### REQUIREMENT
Reproduce the following entries verbatim, each one complete.

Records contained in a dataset
■ ■ ■ ■
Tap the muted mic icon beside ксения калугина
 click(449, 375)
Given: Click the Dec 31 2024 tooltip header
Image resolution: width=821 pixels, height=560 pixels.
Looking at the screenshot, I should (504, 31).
■ ■ ■ ■
### EXPECTED OUTPUT
Tap the muted mic icon beside ксения калугина
 click(449, 375)
Given: Click the Dec 31 2024 tooltip header
Image resolution: width=821 pixels, height=560 pixels.
Looking at the screenshot, I should (504, 31).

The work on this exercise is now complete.